As usual, the inner voice of conscience and reason (which sounded, during the times Jonah was not at home, a great deal like Anna) took the opportunity to point out that the rulers of The Republic were no longer “them,” but “us.” Jonah Levin was as much a Paladin—one of the seventeen men and women who ruled The Republic at its highest levels, and from whose numbers the next Exarch would be elected—as was Heather GioAvanti or Victor Steiner-Davion.
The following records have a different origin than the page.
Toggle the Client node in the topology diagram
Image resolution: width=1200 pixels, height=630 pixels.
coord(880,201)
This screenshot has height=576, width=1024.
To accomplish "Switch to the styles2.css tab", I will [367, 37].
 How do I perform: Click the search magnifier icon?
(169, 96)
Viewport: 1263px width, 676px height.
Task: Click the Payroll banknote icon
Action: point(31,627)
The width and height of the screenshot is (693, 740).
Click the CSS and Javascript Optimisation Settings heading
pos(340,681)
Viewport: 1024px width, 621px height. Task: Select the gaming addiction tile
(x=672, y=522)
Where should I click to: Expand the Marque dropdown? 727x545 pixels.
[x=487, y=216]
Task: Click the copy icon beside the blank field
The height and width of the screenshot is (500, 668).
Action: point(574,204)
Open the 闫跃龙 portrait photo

That still didn’t mean he liked freezing rain and snow, or even bright cold days like this one, when the sky was an intense and pitiless blue and the sunlight off Lake Geneva blinded his eyes without giving warmth. He had known that the change was coming. He’d packed for it, and had adjusted the climate controls in his quarters on the DropShip during the long transit.
Nevertheless, he was cold, toes and fingers and nose and ears. He was glad to reach the small residential hotel on the Rue Simon-Durand that had been his preferred lodging place in Geneva since he was first made a Knight and started having to make periodic visits to The Republic’s capital city.
He passed through the doors and entered the pocket-size lobby and guest parlor, made warm by efficient central heating and by the psychological effect of the briskly burning faux logs on the small hearth. The crackling fire was only molded ceramic heating elements and a specialized tri-vid display—preserving clean air above the city was too important to allow for the real thing—but it made an effective imitation. Jonah resisted the urge to go stand in front of it and toast his extremities back to normal, and went straight to the front desk instead.